Articoli di questo tipo raramente trovano consenso unanime all’interno della comunità scientifica. Questo perché a oggi il problema principale rimane la nostra effettiva incapacità tecnologica di determinare tutte le caratteristiche di un pianeta. Al di là di massa, raggio e quantità di luce ricevuta, infatti, non abbiamo ancora i mezzi per analizzare in maniera esaustiva le atmosfere, le superfici e le composizioni geologiche dei pianeti extrasolari. Per questo molti ritengono prematuro, se non completamente superfluo, mettere in discussione il concetto di “zona abitabile” e abitabilità dei pianeti così come l’abbiamo formulata finora: finché non svilupperemo le tecnologie adatte, quello della zona abitabile sembra il migliore degli strumenti possibili.

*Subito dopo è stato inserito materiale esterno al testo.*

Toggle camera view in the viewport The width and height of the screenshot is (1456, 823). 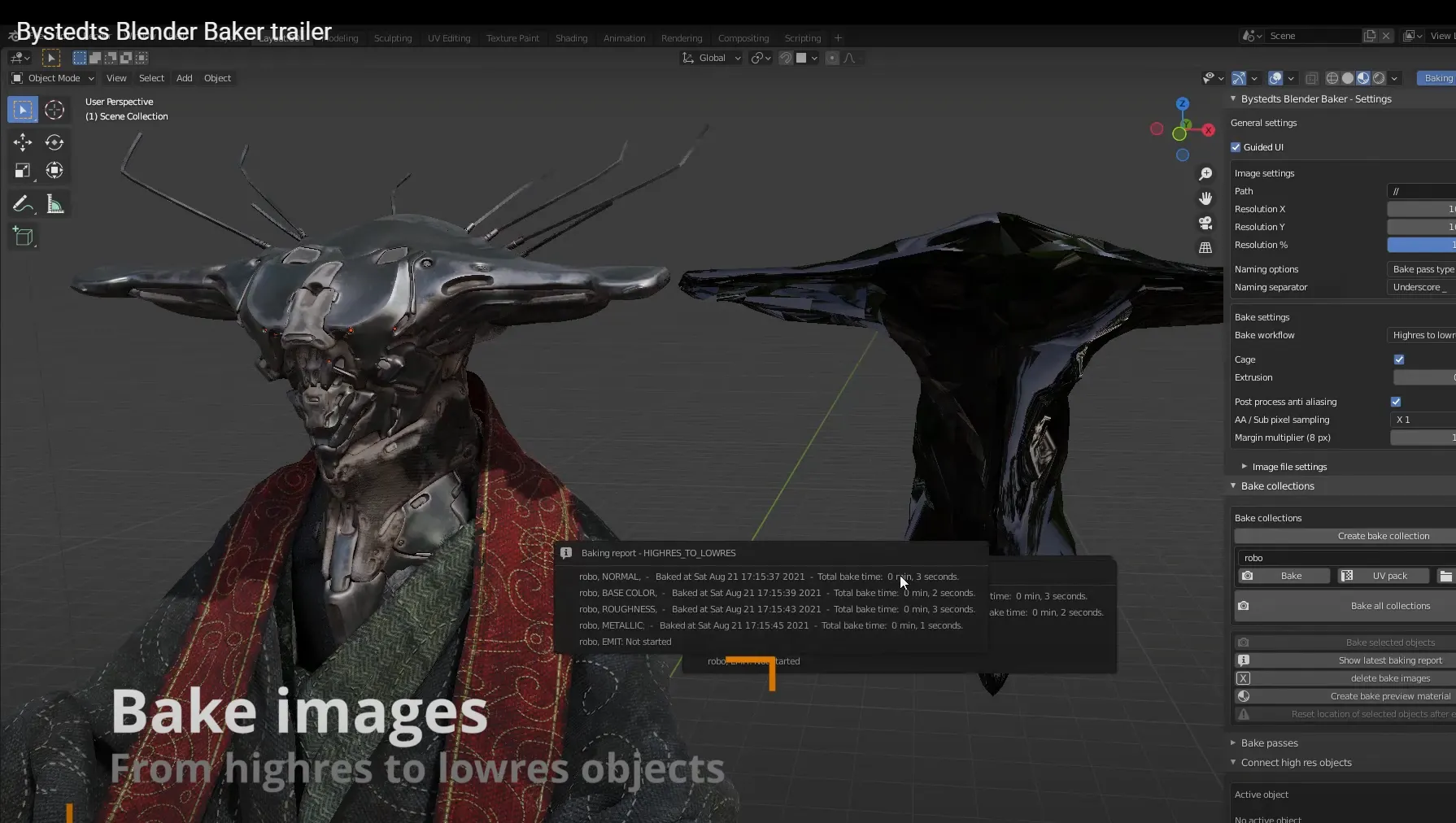(x=1205, y=223)
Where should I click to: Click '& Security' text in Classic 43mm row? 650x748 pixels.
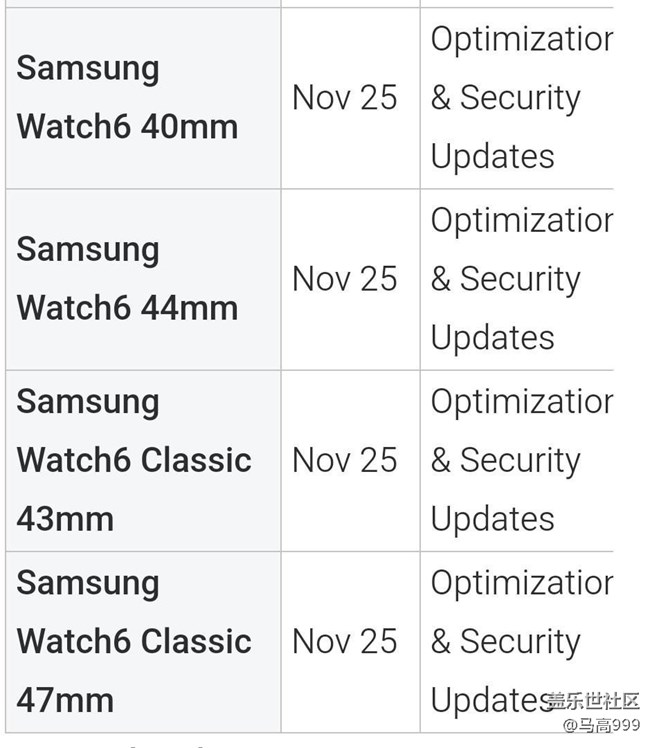505,460
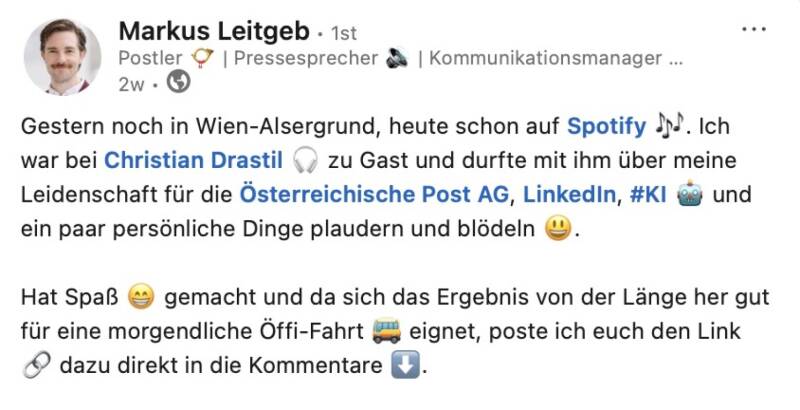Click the music notes emoji after Spotify

(671, 127)
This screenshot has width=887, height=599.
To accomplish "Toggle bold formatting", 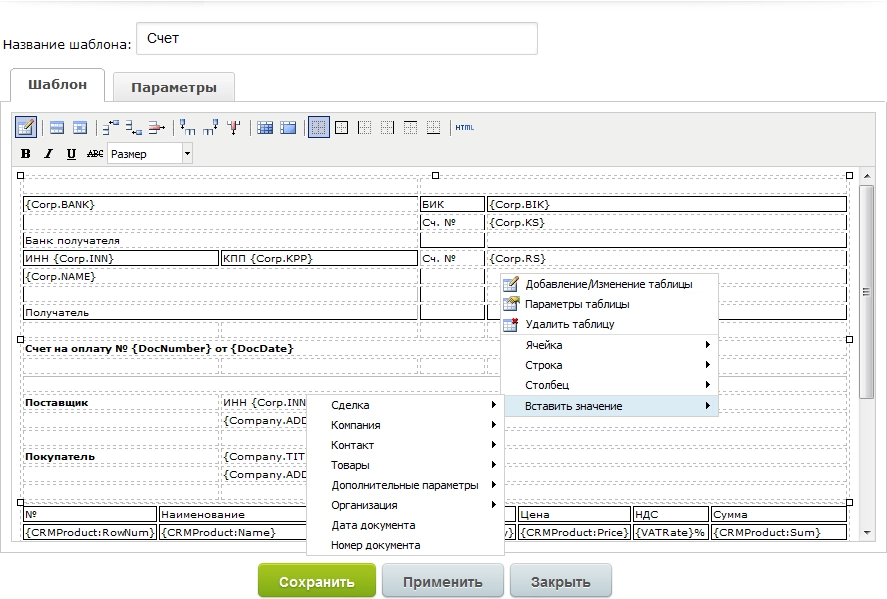I will click(x=26, y=154).
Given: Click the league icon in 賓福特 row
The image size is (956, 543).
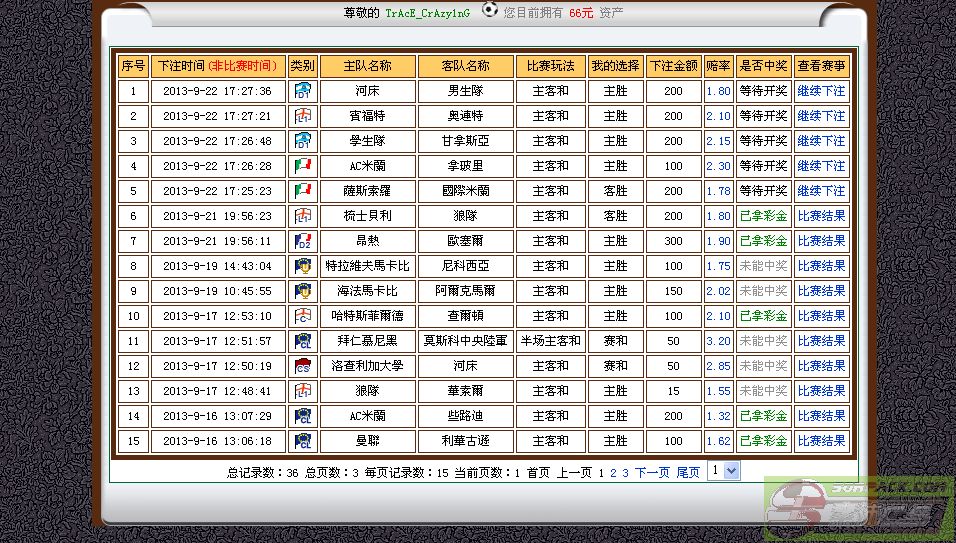Looking at the screenshot, I should [x=303, y=116].
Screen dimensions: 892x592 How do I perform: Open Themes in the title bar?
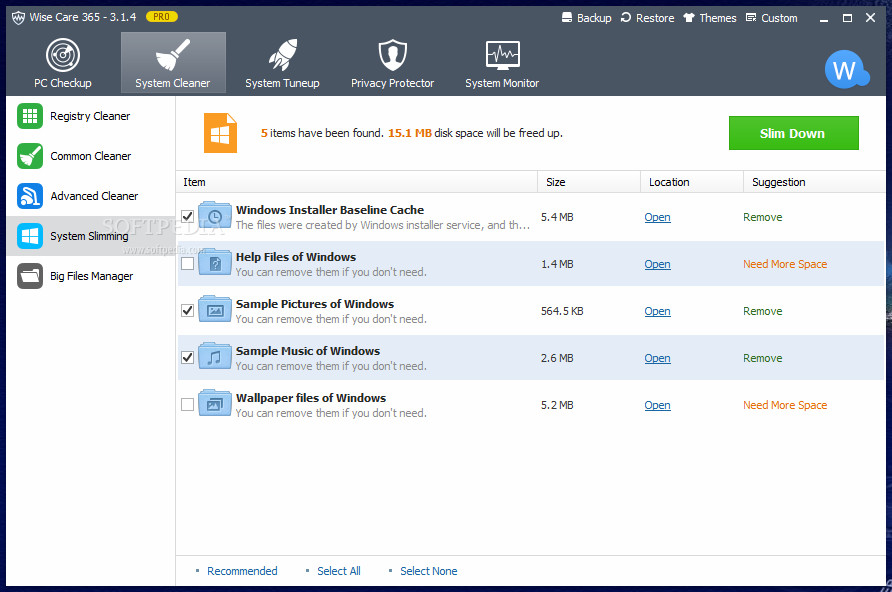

Certo, bisognerebbe quantomeno mettersi d’accordo sull’effettiva grandezza di queste fasce. La definizione standard della zona abitabile attorno a una stella simile al Sole ha subìto nel corso degli anni diverse ridefinizioni a seconda del modello fisico utilizzato per le stime. L’ultima proposta di revisione di questi parametri è del dicembre scorso ed è stata avanzata dall’astrofisico Jérémy Leconte, del Pierre Simon Laplace Institute di Parigi, in un articolo pubblicato su Nature. Secondo i modelli utilizzati da Leconte e colleghi le dimensioni della zona abitabile sono per esempio molto più piccole delle stime utilizzate dalla missione Kepler, che aveva fornito una cifra probabilistica forse troppo ottimistica di 22 miliardi di pianeti simili alla Terra e potenzialmente abitabili, nella Via Lattea.